Bohao Wang
Publications
Not All Candidates are Created Equal: A Heterogeneity-Aware Approach to Pre-ranking in Recommender Systems
Most large-scale recommender systems follow a multi-stage cascade of retrieval, pre-ranking, ranking, and re-ranking. A key challenge at the pre-ranking stage arises from the heterogeneity of training instances sampled from coarse-grained retrieval results, fine-grained ranking signals, and exposure feedback. Our analysis reveals that prevailing pre-ranking methods, which indiscriminately mix heterogeneous samples, suffer from gradient conflicts: hard samples dominate training while easy ones remain underutilized, leading to suboptimal performance. We further show that the common practice of uniformly scaling model complexity across all samples is inefficient, as it overspends computation on easy cases and slows training without proportional gains. To address these limitations, this paper presents Heterogeneity-Aware Adaptive Pre-ranking (HAP), a unified framework that mitigates gradient conflicts through conflict-sensitive sampling coupled with tailored loss design, while adaptively allocating computational budgets across candidates. Specifically, HAP disentangles easy and hard samples, directing each subset along dedicated optimization paths. Building on this separation, it first applies lightweight models to all candidates for efficient coverage, and further engages stronger models on the hard ones, maintaining accuracy while reducing cost. This approach not only improves pre-ranking effectiveness but also provides a practical perspective on scaling strategies in industrial recommender systems. HAP has been deployed in the Toutiao production system for 9 months, yielding up to 0.4% improvement in user app usage duration and 0.05% in active days, without additional computational cost. We also release a large-scale industrial hybrid-sample dataset to enable the systematic study of source-driven candidate heterogeneity in pre-ranking.

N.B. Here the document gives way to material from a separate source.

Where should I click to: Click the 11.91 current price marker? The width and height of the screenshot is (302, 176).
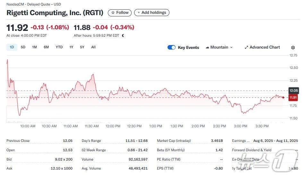click(x=293, y=97)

BEAR: Towards Beam-Search-Aware Optimization for Recommendation with Large Language Models
Recent years have witnessed a rapid surge in research leveraging Large Language Models (LLMs) for recommendation. These methods typically employ supervised fine-tuning (SFT) to adapt LLMs to recommendation scenarios, and utilize beam search during inference to efficiently retrieve $B$ top-ranked recommended items. However, we identify a critical training-inference inconsistency: while SFT optimizes the overall probability of positive items, it does not guarantee that such items will be retrieved by beam search even if they possess high overall probabilities. Due to the greedy pruning mechanism, beam search can prematurely discard a positive item once its prefix probability is insufficient. To address this inconsistency, we propose BEAR (Beam-SEarch-Aware Regularization), a novel fine-tuning objective that explicitly accounts for beam search behavior during training. Rather than directly simulating beam search for each instance during training, which is computationally prohibitive, BEAR enforces a relaxed necessary condition: each token in a positive item must rank within the top-$B$ candidate tokens at each decoding step. This objective effectively mitigates the risk of incorrect pruning while incurring negligible computational overhead compared to standard SFT. Extensive experiments across four real-world datasets demonstrate that BEAR significantly outperforms strong baselines. Code will be released upon acceptance.